How would you handle multi-tenant isolation?

Store tenant-specific data in separate index segments or carry a tenant ID in each document. Filter results by tenant ID during search queries. For cross-organization searches, maintain an access control layer so only users with the right permissions see the data.

How do you ensure embeddings are backward-compatible if you later upgrade the model?

Version embeddings. Include the model version in the document. If the model is upgraded, store new embeddings in parallel with the old ones and gradually replace them. During the upgrade, handle queries from old embeddings seamlessly by still searching on the old index until re-embedding is complete.

What is the biggest challenge you would foresee in rolling out AI search to a small set of alpha users at enterprise scale?

A handful of power users might belong to many teams with extensive data, which forces near-complete indexing. This partial rollout does not save as much cost as you might expect. You must carefully plan the pipeline capacity and cost for large indexing tasks triggered by even a small user group.

How do you verify the model is not leaking private user content when returning search results?

Run an internal audit of the prompt-query logs to detect any direct text or snippet leaks. Thoroughly test boundary cases, such as searching for code or private text. Implement checks that confirm embeddings themselves do not reconstruct original data. Evaluate the vector outputs for potential inversion attacks, and place strict access controls on the final search results.

How would you handle a scenario where the nearest neighbor vector search results appear visually similar but are semantically irrelevant?

Include metadata in the indexing. Combine semantic similarity with constraints like color, text labels, or file context. This ensures that the system does not return visually similar but unrelated items. Optionally apply re-ranking methods that incorporate text matches or metadata weighting.

**Directives**
**A.** In the AI search excerpt, what should be included in the document when versioning embeddings?
**B.** Repeat everything in the AI search excerpt from "A handful of" down to "small user group.".
The material has no connection to the AI search excerpt.

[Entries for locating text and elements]
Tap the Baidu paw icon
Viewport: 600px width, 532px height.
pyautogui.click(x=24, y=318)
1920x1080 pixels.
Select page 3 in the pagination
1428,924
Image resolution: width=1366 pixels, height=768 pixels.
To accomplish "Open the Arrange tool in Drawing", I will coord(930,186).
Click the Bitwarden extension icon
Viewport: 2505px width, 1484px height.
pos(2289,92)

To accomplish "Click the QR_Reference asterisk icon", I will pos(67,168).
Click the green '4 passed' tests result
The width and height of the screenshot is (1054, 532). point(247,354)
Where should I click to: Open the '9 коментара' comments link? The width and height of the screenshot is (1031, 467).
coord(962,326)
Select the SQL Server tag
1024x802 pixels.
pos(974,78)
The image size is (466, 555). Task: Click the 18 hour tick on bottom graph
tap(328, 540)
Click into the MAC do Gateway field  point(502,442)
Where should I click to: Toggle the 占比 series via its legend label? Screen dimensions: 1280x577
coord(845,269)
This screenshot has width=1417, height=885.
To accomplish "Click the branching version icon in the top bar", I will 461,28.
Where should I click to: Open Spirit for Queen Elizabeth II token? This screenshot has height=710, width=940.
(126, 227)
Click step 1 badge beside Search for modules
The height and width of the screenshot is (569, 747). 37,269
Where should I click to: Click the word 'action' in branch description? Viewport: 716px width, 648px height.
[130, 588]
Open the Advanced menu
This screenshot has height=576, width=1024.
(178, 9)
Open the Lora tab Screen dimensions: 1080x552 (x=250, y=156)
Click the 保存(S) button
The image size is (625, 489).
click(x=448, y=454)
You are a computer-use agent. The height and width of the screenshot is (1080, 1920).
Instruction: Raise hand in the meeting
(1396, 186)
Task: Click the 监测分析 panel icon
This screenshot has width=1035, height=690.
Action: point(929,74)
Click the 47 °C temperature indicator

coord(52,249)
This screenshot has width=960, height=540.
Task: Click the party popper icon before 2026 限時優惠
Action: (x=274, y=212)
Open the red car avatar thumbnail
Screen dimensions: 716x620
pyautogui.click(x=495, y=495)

**Written answers**
**A.** The model version.

**B.**
A handful of power users might belong to many teams with extensive data, which forces near-complete indexing. This partial rollout does not save as much cost as you might expect. You must carefully plan the pipeline capacity and cost for large indexing tasks triggered by even a small user group.